◆ What is being asked
Pull out the passage of the football playoff essay from "What’s more interesting" to "of competition itself.", copying it word for word.
------ Text excerpt ------
Page history last edited by Samey Abdulrub 12 years, 2 months ago

 Samey Abdulrub


Eng 1020 - Jared Grogan




               What’s more interesting than football playoff games? Football fans like me love to watch football playoff games whether its college or professional. The atmosphere of the games is intense and exciting. Teams battle it out for 60 minutes in hope to reach the top and win it all. They play all season so they could secure a spot in the playoff picture. The way the college playoff is set up with the bowls and NFL playoff is set up with the eight divisions is disputable for a number of reasons. This kind of argument concerns all the football fans and the committees of both college and professional football. My purpose of this paper is to show fans that the way football playoffs are setup today could be improved and I plan to evaluate this through three criteria: corruption, unfairness, and how it hurts quality of competition itself.
                One of the criteria, unfairness, happens in both college and professional football but most people oversee it. The way the NFL playoffs are set up today, there are eight divisions: four in the AFC and four in the NFC. In each conference, the division winner with the best record is awarded home-field advantage throughout the playoffs. The division winner with the best record, as well as the division winner with the second-best record, receive first-round byes and host a divisional (second-round) playoff game. The other two division winners in the conference host wild-card games. Then, of the 12 remaining teams in the conference, the two with the best records play wild-card games on the road. The problem with that is now the divisions are too uneven. Teams that have a losing record still make the playoff because their division sucks. Last year the Seattle Seahawks made the playoffs with a record of 7-9. The playoff setup gives away the chance of good teams making the playoffs. For example, this season the NFC North division has three great teams that include the Green Bay Packers, Detroit Lions, and Chicago Bears. It lowers the chance of these teams to make the playoffs because their division is harder. The AFC West division includes Kansas City Chiefs, San Diego Chargers, Oakland Raiders, and Denver Broncos. This season the Denver Broncos have the top seed with a record of 7-6. The Detroit Lions on the other hand have a record of 8-5 and are third seed in their division. The level of difficulty in each division is too uneven to keep the NFL playoff bracket setup the way it is now.
------ Record extracts ------
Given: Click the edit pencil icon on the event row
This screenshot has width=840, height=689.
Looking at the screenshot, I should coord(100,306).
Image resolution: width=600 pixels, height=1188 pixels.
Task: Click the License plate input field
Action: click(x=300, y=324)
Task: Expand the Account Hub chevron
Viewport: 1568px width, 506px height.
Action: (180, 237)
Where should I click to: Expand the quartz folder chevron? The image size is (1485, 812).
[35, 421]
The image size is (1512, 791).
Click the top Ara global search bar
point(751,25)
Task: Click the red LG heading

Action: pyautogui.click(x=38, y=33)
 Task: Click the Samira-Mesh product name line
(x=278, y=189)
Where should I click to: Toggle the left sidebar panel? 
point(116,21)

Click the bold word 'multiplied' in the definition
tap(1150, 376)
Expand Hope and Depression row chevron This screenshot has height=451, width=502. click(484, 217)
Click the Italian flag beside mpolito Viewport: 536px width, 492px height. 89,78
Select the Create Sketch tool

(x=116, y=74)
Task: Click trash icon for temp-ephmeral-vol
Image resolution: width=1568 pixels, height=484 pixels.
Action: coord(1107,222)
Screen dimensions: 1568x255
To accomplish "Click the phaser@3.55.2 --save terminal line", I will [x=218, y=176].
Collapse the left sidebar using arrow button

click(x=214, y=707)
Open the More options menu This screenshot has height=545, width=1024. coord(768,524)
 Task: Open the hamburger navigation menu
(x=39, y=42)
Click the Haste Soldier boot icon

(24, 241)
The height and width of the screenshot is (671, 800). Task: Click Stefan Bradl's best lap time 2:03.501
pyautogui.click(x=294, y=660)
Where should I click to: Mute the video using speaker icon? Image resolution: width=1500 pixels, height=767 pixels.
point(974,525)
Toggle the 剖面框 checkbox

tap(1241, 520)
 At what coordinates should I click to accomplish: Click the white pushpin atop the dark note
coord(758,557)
------
◆ Solution
What’s more interesting than football playoff games? Football fans like me love to watch football playoff games whether its college or professional. The atmosphere of the games is intense and exciting. Teams battle it out for 60 minutes in hope to reach the top and win it all. They play all season so they could secure a spot in the playoff picture. The way the college playoff is set up with the bowls and NFL playoff is set up with the eight divisions is disputable for a number of reasons. This kind of argument concerns all the football fans and the committees of both college and professional football. My purpose of this paper is to show fans that the way football playoffs are setup today could be improved and I plan to evaluate this through three criteria: corruption, unfairness, and how it hurts quality of competition itself.